#### About this exercise
Could you set down only the lines from the one including "Select the 2024 timeline marker" to the end of the records below, inclusive and exact, leaving pictures out?

(Dataset entries)
┄┄┄┄┄┄
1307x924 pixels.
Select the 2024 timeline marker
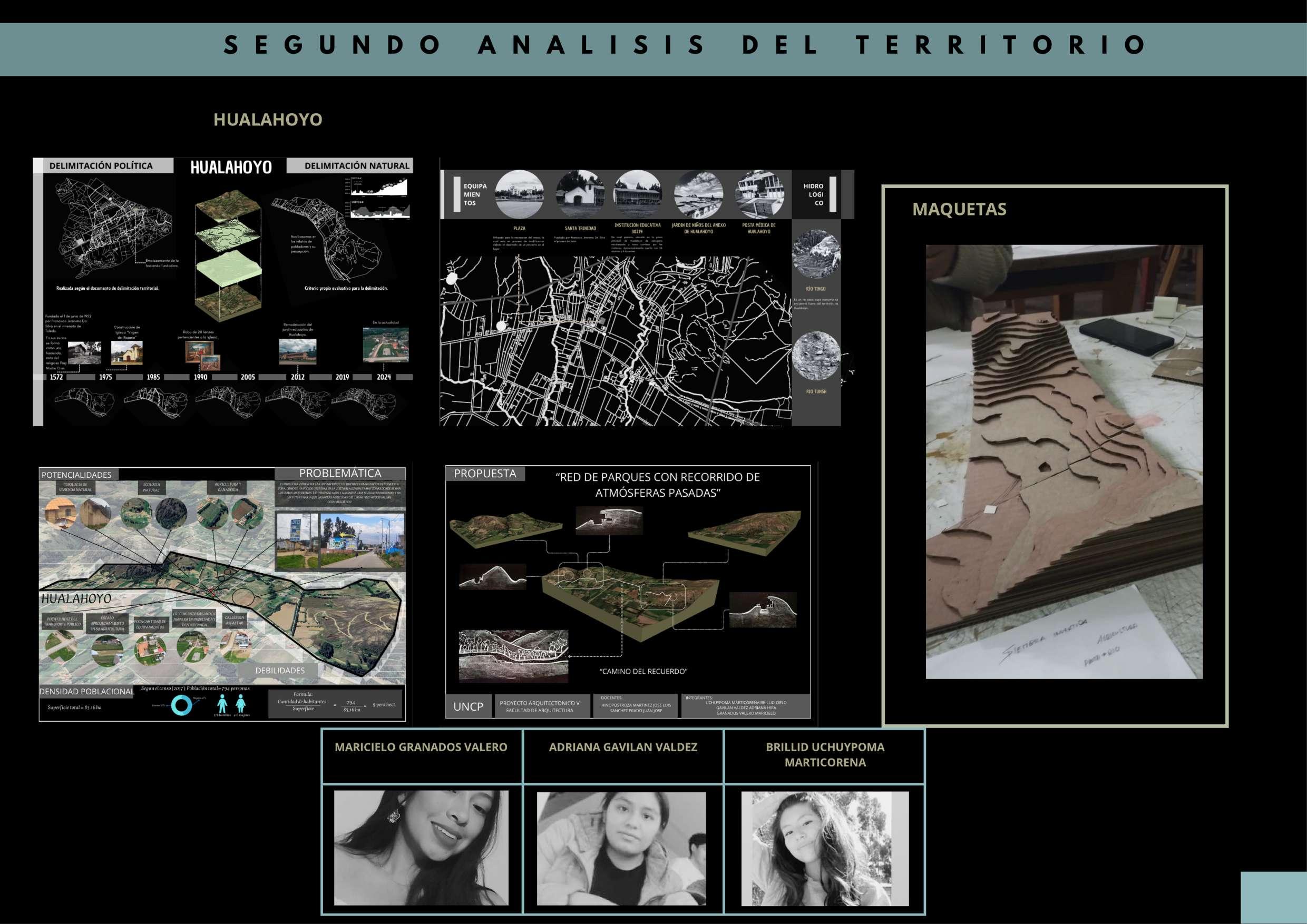[x=384, y=377]
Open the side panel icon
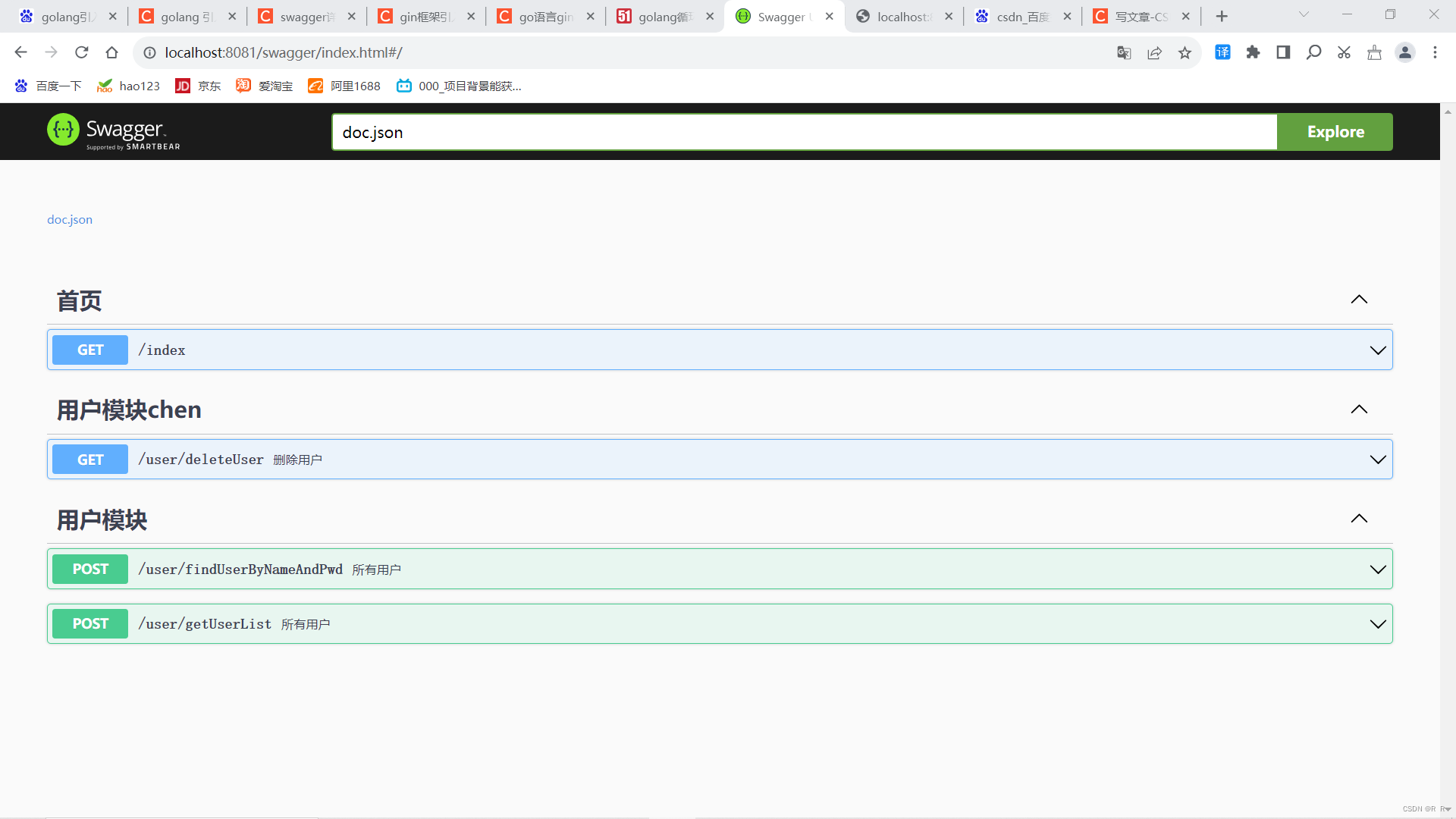 click(1283, 52)
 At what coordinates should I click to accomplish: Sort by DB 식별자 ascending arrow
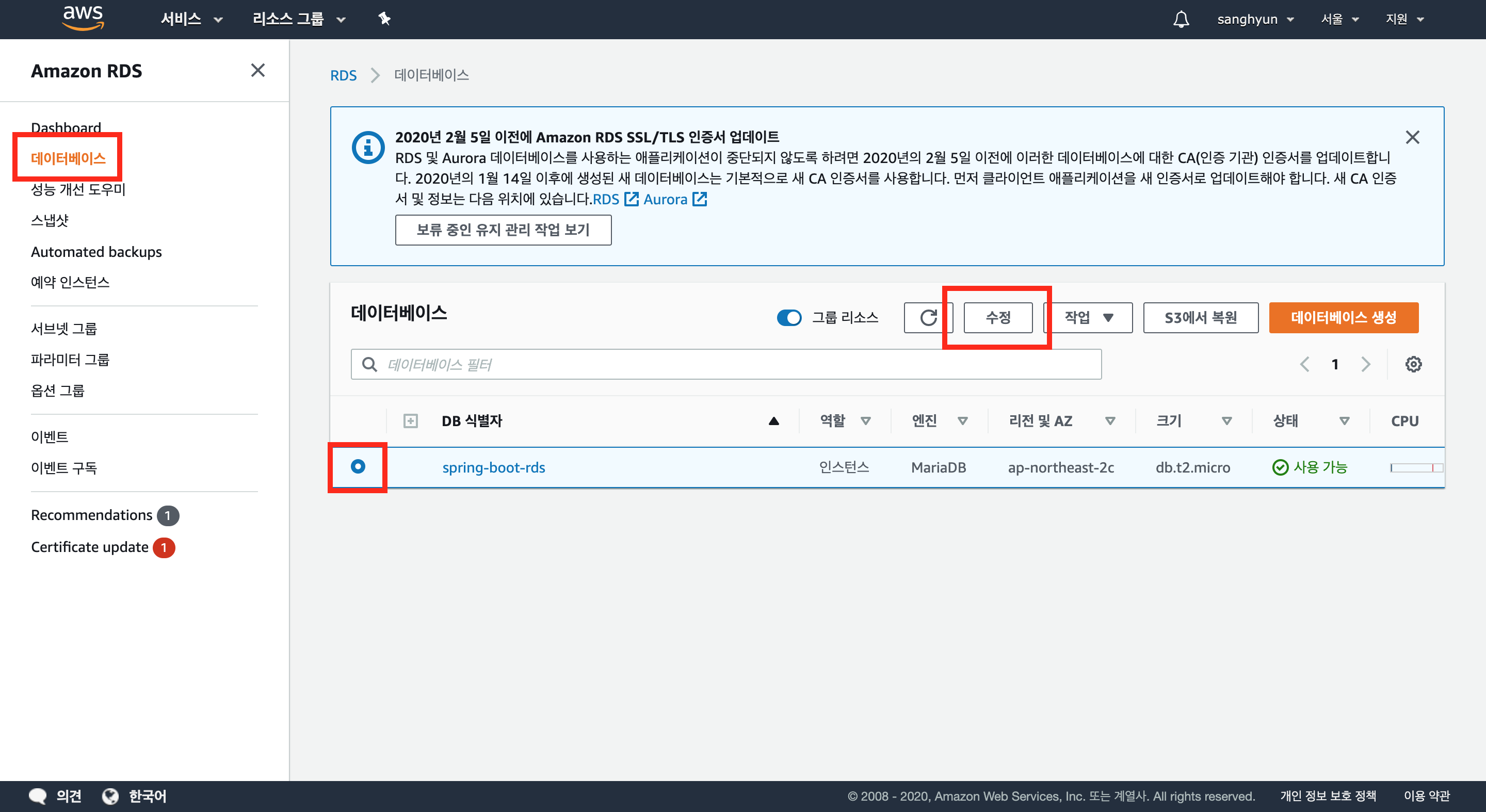click(x=773, y=421)
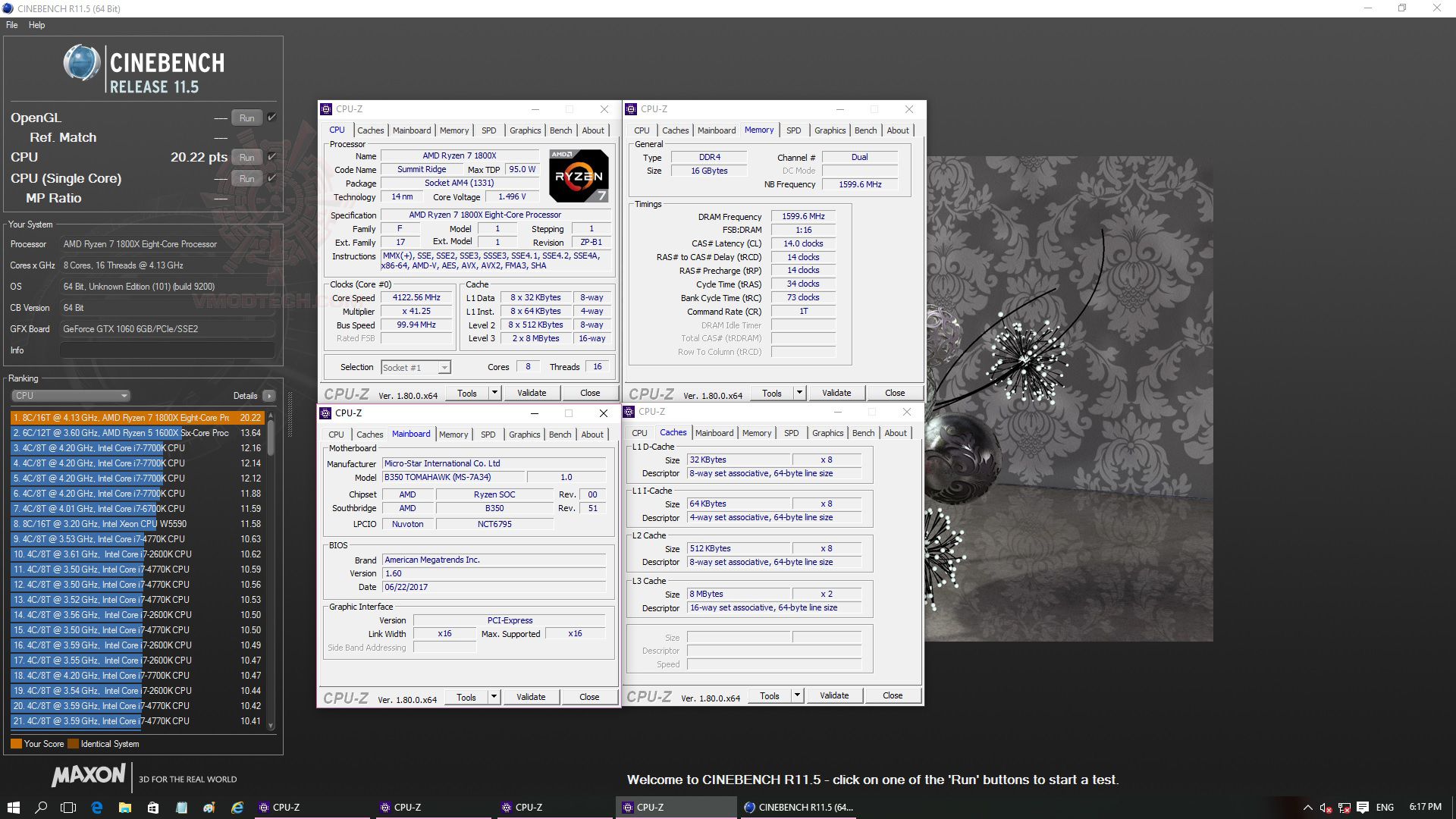Open Tools dropdown arrow in Mainboard window

[494, 697]
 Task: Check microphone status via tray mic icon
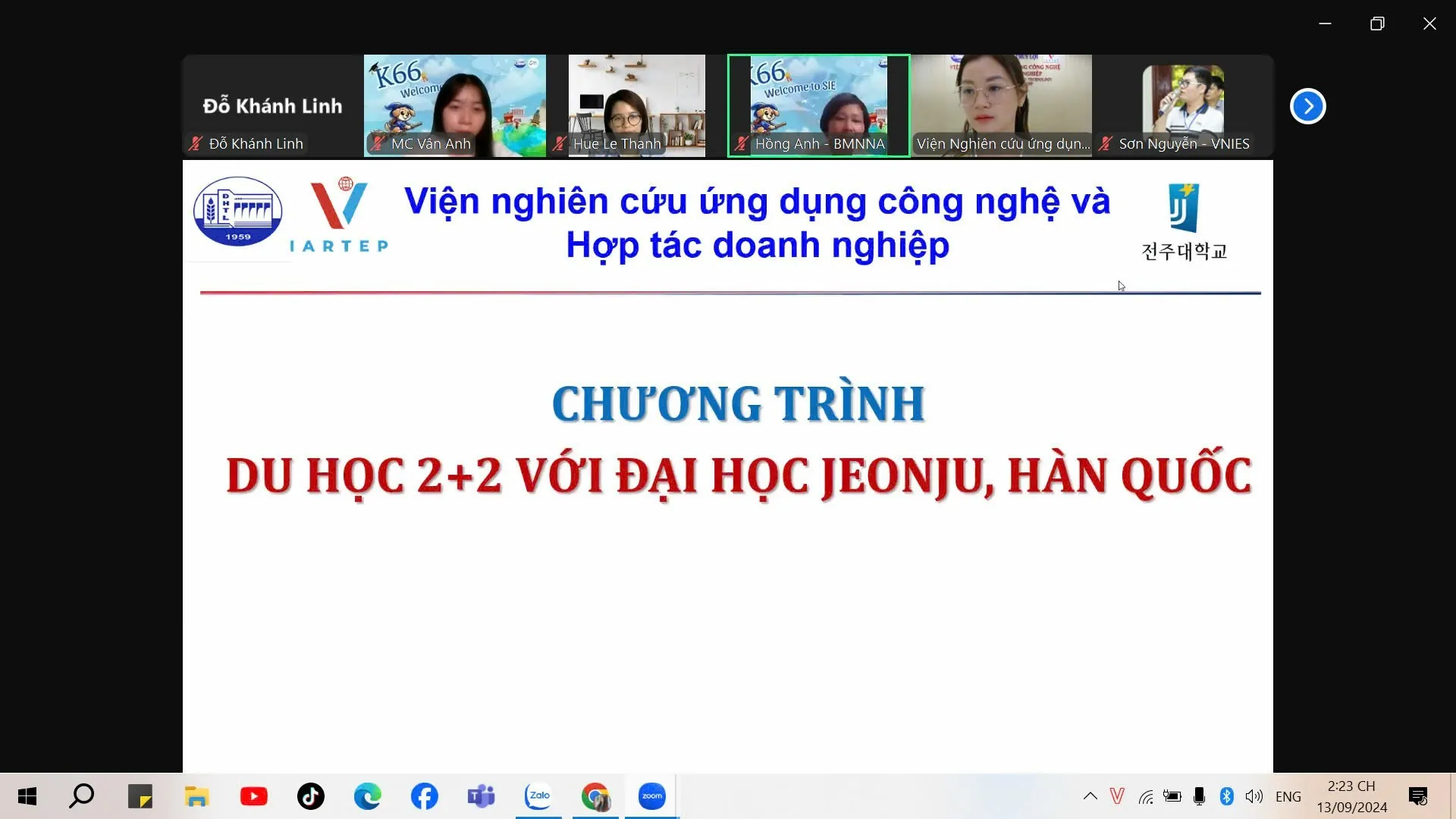pos(1199,796)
┄┄┄┄┄┄
#### Result of the task
Select the 2024 timeline marker
[x=384, y=377]
Open the side panel icon
 click(1283, 52)
 At what coordinates should I click to accomplish: Sort by DB 식별자 ascending arrow
click(x=773, y=421)
Open Tools dropdown arrow in Mainboard window

[494, 697]
 Task: Check microphone status via tray mic icon
pos(1199,796)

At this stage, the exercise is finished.